Problem description: Every line of the data that includes "agent" should be copied out.

Records to use:
= Beginning of Section =
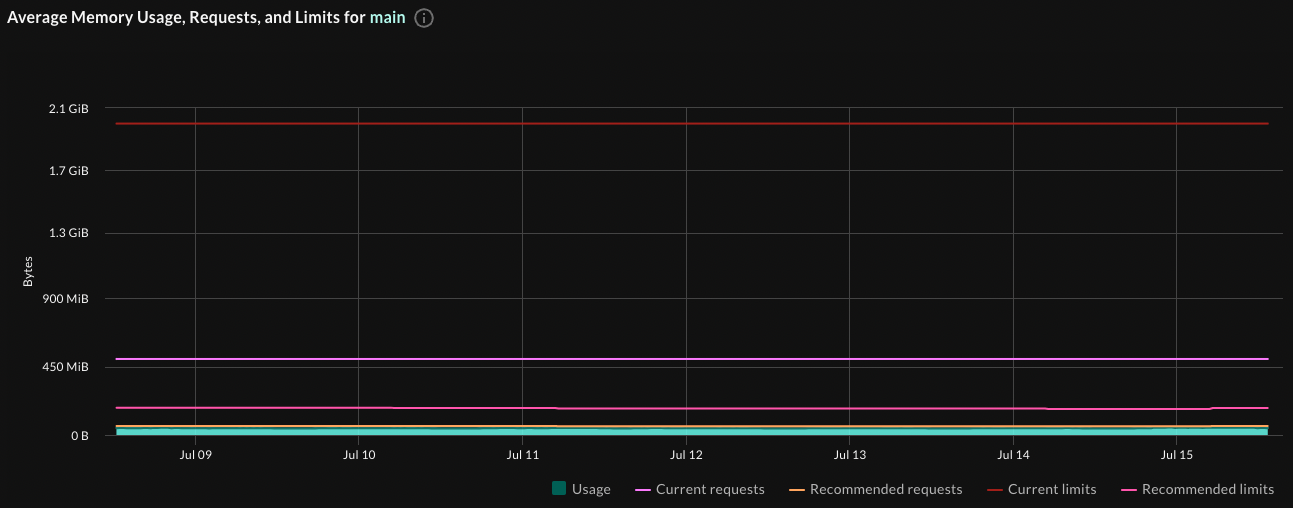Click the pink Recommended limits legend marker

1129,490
= End of Section =
= Beginning of Section =
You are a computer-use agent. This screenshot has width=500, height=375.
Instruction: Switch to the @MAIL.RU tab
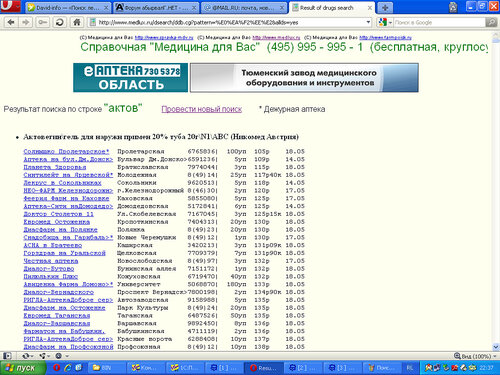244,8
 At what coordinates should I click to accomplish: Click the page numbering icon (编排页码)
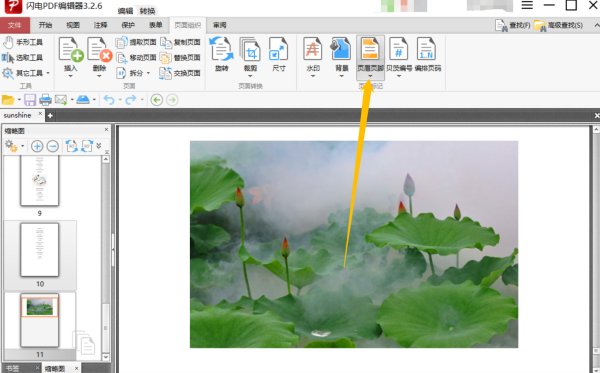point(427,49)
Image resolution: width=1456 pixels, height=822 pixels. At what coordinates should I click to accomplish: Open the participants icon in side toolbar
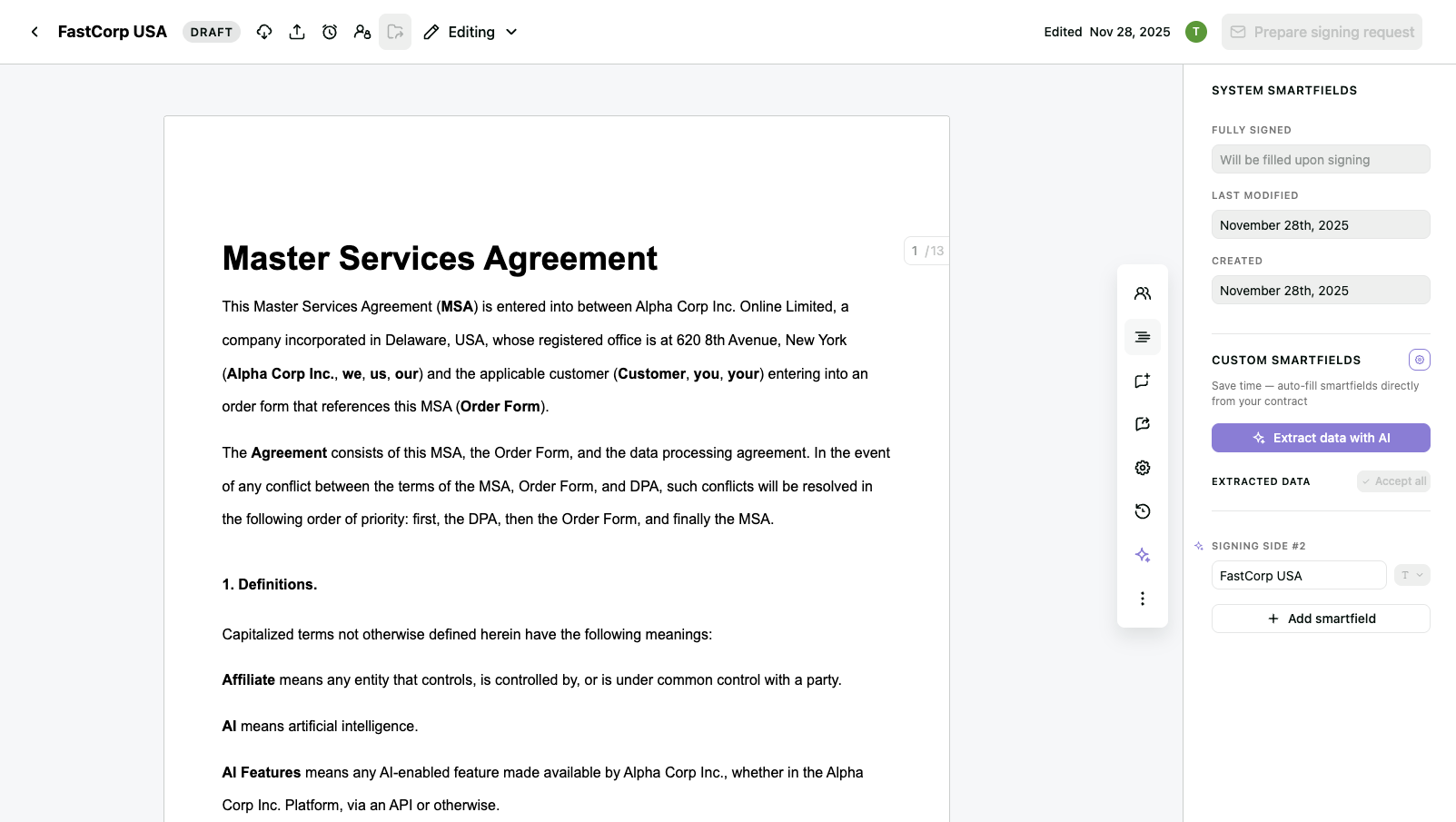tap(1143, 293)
= End of Section =
= Beginning of Section =
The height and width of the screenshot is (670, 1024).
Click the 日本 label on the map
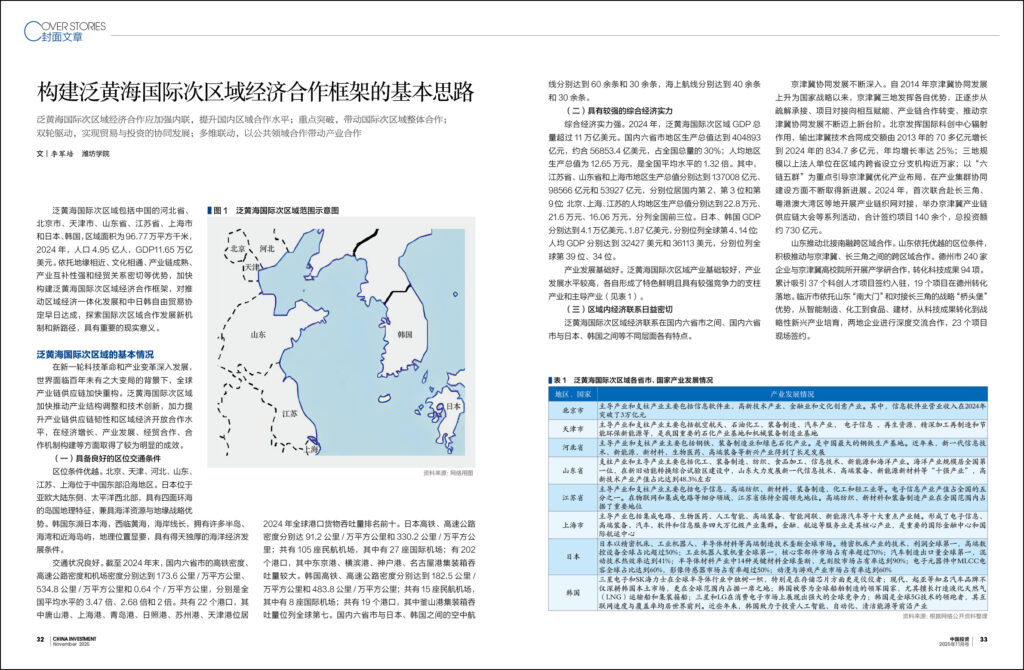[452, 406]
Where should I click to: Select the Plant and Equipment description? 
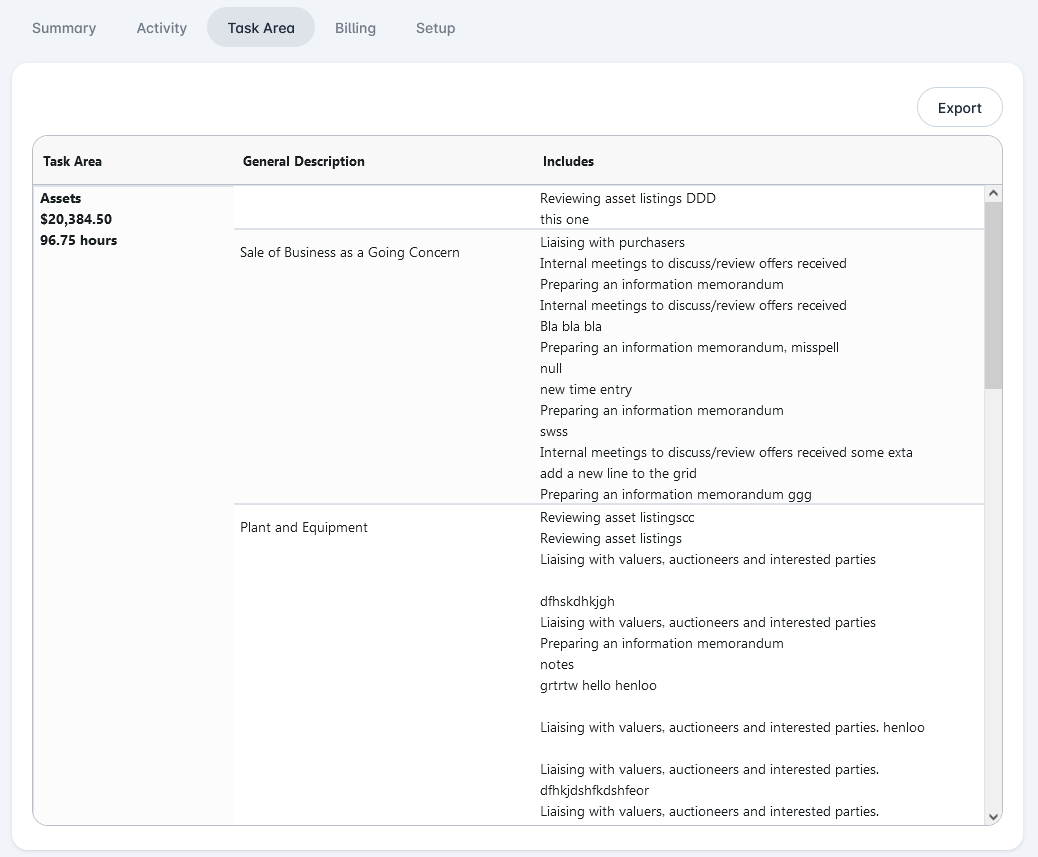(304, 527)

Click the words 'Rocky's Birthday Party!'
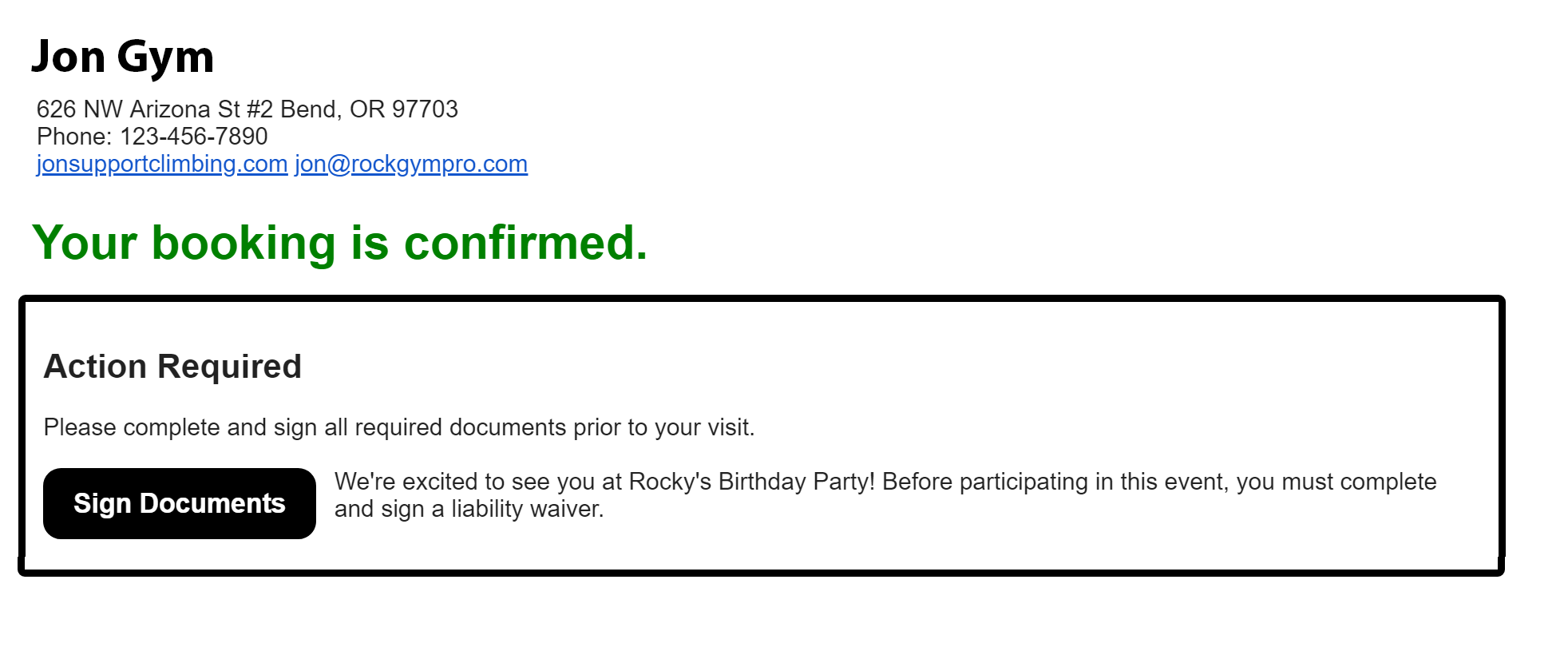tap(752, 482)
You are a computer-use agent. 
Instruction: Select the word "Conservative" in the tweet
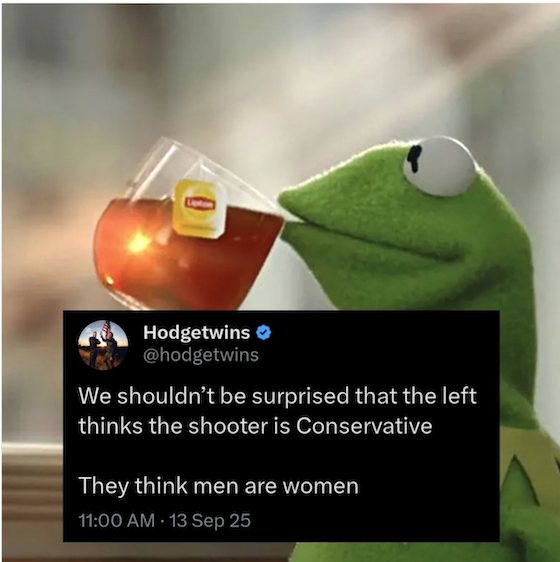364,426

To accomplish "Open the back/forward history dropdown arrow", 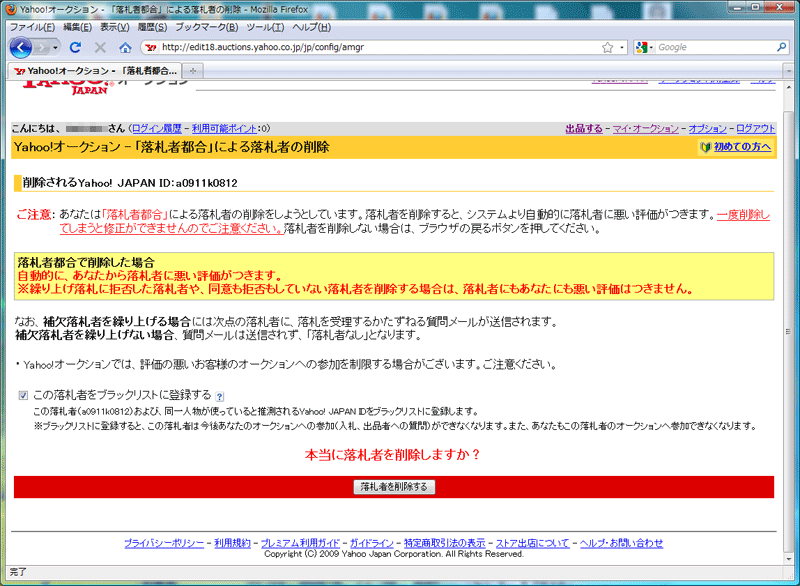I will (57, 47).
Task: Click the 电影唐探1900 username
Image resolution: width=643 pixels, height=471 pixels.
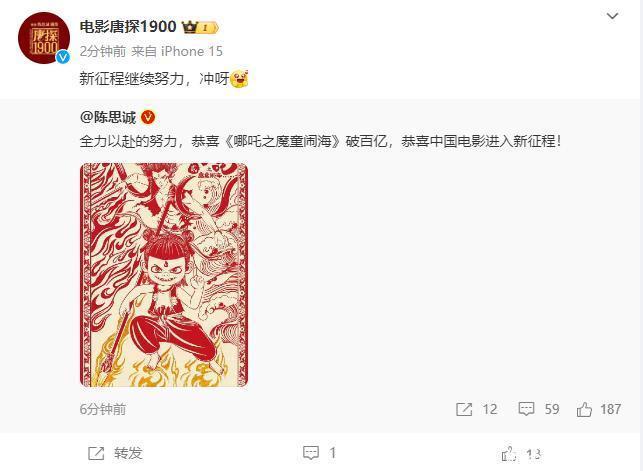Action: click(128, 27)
= End of Section =
Exercise output:
You are a computer-use agent. This screenshot has width=500, height=375.
You are a computer-use agent. 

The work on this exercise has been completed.